Он ходил по деревне, притоптывая босыми ногами скопившуюся на дороге пышную, как мука, пыль, и дурел от скуки.
– Что, парень, не знаешь, как день убить? – услышал из-за спины недовольный голос отца, заставшего его за таким неприглядным занятием.
– Да нет, – смутился Вовка. – Я сейчас у Алика Макарова был.
– Это хорошо. А я уж думал, опять из клуба норовишь волейбольный мяч утащить.
Вовка понуро молчал, не желая развивать неприятную для него тему. Теперь ему из-за этого мяча и проходу в Полежаеве не дают: как огнем занялось – от Вовки Воронина, мол, надо подальше все убирать, а то, не ровен час, и стащит чего…
– Ну? Чего язык прикусил? – строго поторопил отец.
Вовка пожал плечами.
– Бывает и на старуху проруха, – невинно протянул он.
– Ишь ты, проруха… – возмутился отец. – Ничего себе проруха. В окно залез и шкаф изломал. За такую проруху в детскую колонию отправляют!
Вовка сжался: ну, отец, видать, снова возьмется его воспитывать. Так ведь уже понапрасну все, Вовка и сам свою вину осознал.
Отец, посмотрев на съежившегося сына, сказал:
– Хорошо хоть с Аликом дружбу завел. Этот парень серьезный, на плохое никого не наставит. – Он расстроенно покачал головой, заикнулся было что-то добавить, но безнадежно махнул рукой и, не оглядываясь, пружинисто зашагал по дороге.
Вовка погрузил ступни в теплую пыль.
Над деревней подрагивало знойное марево, и от этого кромка леса, поддерживающая синее небо неровным частоколом деревьев, расплывчато рябила, как ветровая дорожка на воде.
Неумолкающие кузнечики, упрятавшиеся в сухой траве, наперебой просили жары, хотя, наверно, уже и сами от нее изнывали. С радостным щебетом над крышами домов стригли воздух ласточки.

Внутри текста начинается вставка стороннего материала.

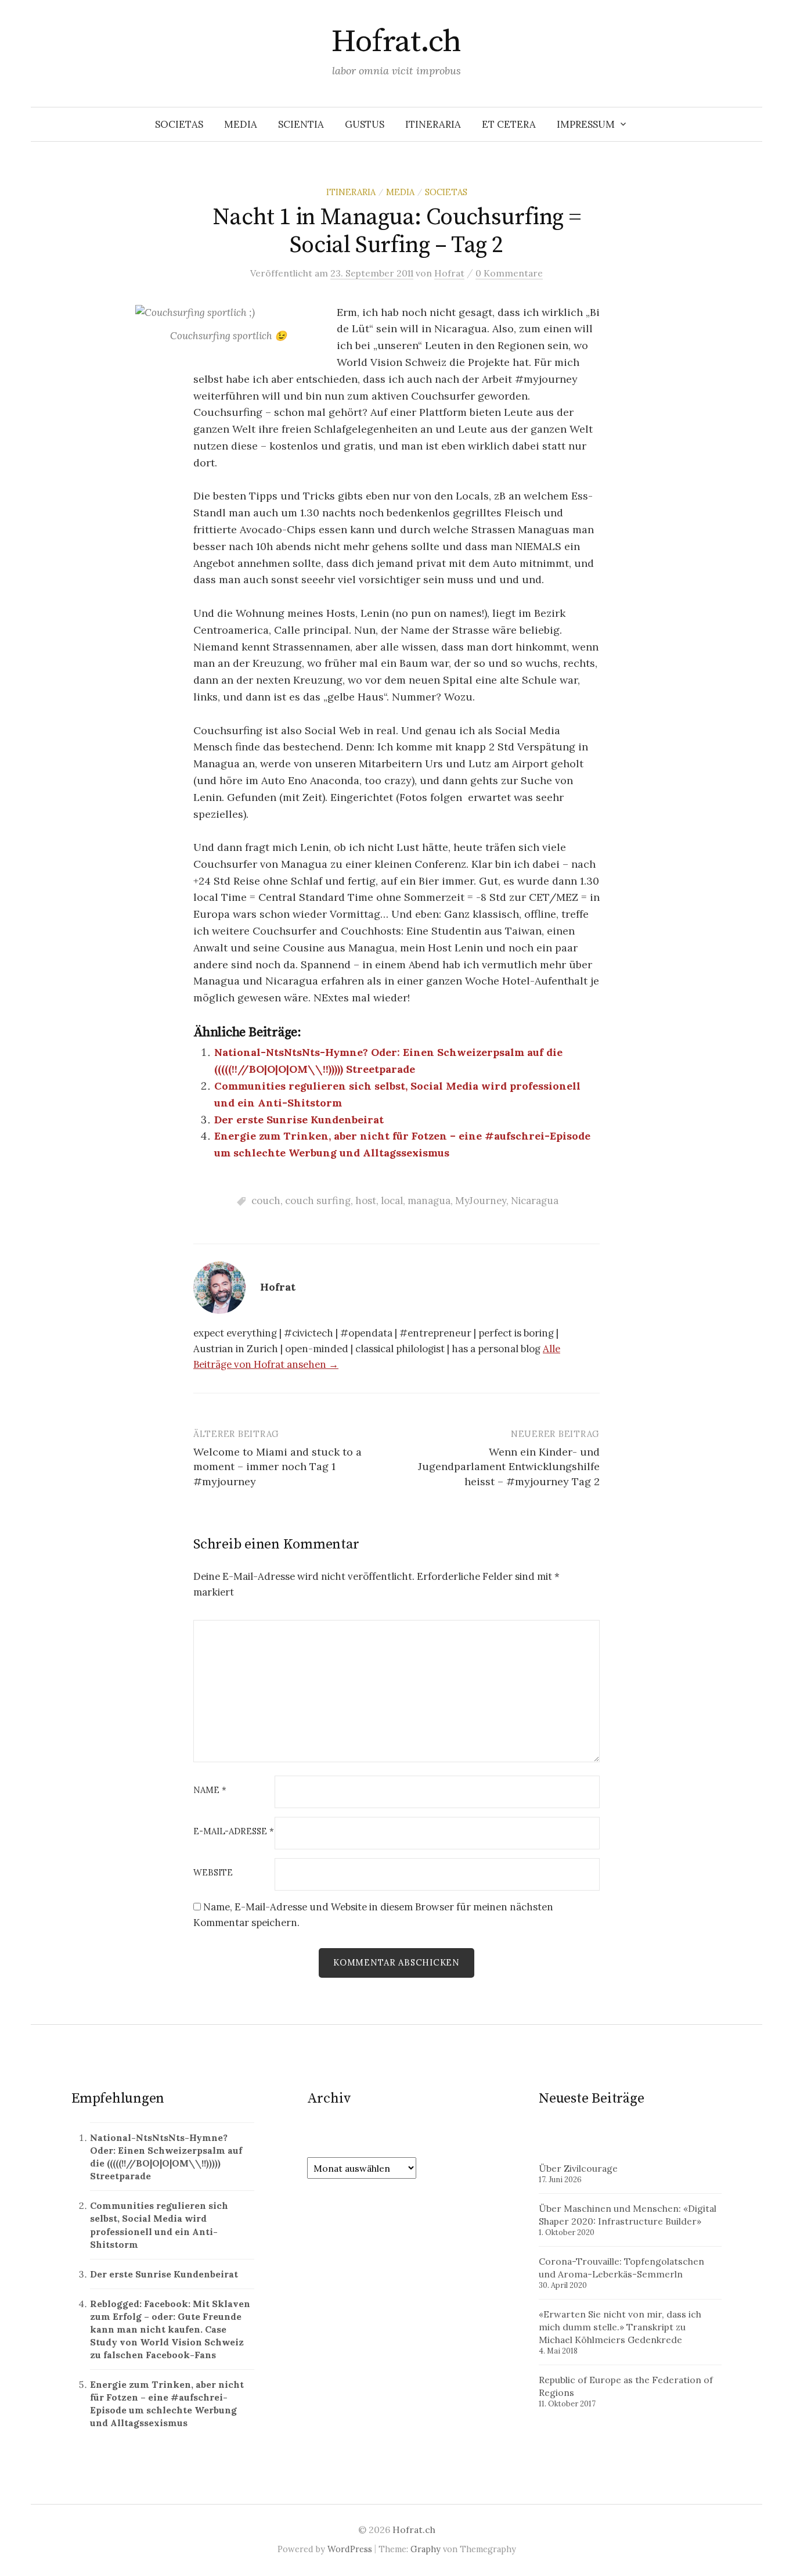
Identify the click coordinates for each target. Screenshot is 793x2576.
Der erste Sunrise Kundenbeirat (299, 1119)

За Полежаевом же стоял гул моторов.
Вовка прислушался к нему и, неожиданно для себя перемахнув через изгородь, побежал в поле. Головки клевера забивались меж пальцев. Вовка, сдерживая себя, чтобы не вскрикнуть от боли, замедлял бег, нагибался их выколупнуть и потом уже старался попадать ногами туда, где в траве не краснели мохнатые шарики медоносов. Но и белолепестковые ромашки были не лучше, они тоже заставляли Вовку смирять прыть.

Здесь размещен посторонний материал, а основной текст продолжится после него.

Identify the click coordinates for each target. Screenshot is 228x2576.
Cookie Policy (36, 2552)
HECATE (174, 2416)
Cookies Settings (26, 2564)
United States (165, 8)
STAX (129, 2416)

Вовка бежал в поле со все укрепляющимся намерением переговорить с комбайнером Микулиным, чтобы тот взял его в помощники. У него были все основания надеяться на успех: у Микулина в помощниках ездил Витька Зотов, по прозвищу «Зот», который был старше Вовки всего на три года. Два дня назад, разомлев от жары, Витька хватил из колодца студеной воды и теперь валялся в кровати с перевязанным горлом, жалуясь навещавшим его ребятам, что не может даже продохнуть – как клещами сжало. И еще рассчитывал Вовка на Микулина потому, что как-никак, а они с его сыном Митькой товарищи. Вот если бы Митька не нянчился сейчас со своим годовалым братом, так, может, вместе с Вовкой тоже просился бы к отцу в помощники.
Вовка, запыхавшись, пересек зеленеющую луговину и чуть не свалился в размытую весенними ручьями глубокую борозду. За ней начиналось поле.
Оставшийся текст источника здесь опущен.